-- DATA SUPPLIED follows --

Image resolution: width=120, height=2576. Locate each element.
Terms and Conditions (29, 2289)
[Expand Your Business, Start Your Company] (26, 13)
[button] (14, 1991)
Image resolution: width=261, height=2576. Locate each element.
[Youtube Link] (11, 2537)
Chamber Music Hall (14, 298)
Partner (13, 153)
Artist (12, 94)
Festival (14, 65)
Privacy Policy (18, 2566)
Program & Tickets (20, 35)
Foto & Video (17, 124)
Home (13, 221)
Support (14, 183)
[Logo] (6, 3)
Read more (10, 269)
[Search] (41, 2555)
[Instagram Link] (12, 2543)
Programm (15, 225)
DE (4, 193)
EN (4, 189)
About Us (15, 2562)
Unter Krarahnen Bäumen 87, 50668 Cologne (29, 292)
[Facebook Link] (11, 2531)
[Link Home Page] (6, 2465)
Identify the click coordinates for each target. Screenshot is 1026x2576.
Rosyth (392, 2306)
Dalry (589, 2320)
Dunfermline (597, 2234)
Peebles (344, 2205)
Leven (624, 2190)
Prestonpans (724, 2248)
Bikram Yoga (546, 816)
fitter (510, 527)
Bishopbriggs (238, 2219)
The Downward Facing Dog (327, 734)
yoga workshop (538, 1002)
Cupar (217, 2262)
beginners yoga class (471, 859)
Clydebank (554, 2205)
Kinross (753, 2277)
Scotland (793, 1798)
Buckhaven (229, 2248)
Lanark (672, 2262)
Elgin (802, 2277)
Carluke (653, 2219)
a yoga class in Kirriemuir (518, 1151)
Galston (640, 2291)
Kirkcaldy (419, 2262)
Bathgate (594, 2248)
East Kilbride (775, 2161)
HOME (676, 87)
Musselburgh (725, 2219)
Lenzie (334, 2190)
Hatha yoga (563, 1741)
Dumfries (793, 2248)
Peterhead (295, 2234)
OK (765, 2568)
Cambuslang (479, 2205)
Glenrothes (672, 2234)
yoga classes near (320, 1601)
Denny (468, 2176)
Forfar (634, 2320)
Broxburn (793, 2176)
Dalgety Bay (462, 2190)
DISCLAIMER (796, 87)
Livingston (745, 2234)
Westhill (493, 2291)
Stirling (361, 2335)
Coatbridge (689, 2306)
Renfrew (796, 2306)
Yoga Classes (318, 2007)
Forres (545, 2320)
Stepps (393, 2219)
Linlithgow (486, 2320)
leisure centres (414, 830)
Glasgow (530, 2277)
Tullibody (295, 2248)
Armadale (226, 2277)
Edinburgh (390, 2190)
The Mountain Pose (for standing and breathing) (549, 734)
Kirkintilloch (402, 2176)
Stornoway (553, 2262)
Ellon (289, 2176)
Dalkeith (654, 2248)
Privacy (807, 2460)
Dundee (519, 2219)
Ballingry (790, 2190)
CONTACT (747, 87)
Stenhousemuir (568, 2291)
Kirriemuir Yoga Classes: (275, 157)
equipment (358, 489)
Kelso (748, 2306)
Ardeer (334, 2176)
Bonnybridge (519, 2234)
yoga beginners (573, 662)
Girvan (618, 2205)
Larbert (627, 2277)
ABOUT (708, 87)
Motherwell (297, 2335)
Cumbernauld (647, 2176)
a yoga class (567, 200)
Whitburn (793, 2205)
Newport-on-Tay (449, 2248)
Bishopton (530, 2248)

-- DATA SUPPLIED concluded --

AIM OF THE TASK: Exactly the lines from the one containing "Tullibody (295, 2248)" through the last line of the material above are to be returned, with nothing else.

YOUR RESPONSE:
Tullibody (295, 2248)
Armadale (226, 2277)
Edinburgh (390, 2190)
The Mountain Pose (for standing and breathing) (549, 734)
Kirkintilloch (402, 2176)
Stornoway (553, 2262)
Ellon (289, 2176)
Dalkeith (654, 2248)
Privacy (807, 2460)
Dundee (519, 2219)
Ballingry (790, 2190)
CONTACT (747, 87)
Stenhousemuir (568, 2291)
Kirriemuir Yoga Classes: (275, 157)
equipment (358, 489)
Kelso (748, 2306)
Ardeer (334, 2176)
Bonnybridge (519, 2234)
yoga beginners (573, 662)
Girvan (618, 2205)
Larbert (627, 2277)
ABOUT (708, 87)
Motherwell (297, 2335)
Cumbernauld (647, 2176)
a yoga class (567, 200)
Whitburn (793, 2205)
Newport-on-Tay (449, 2248)
Bishopton (530, 2248)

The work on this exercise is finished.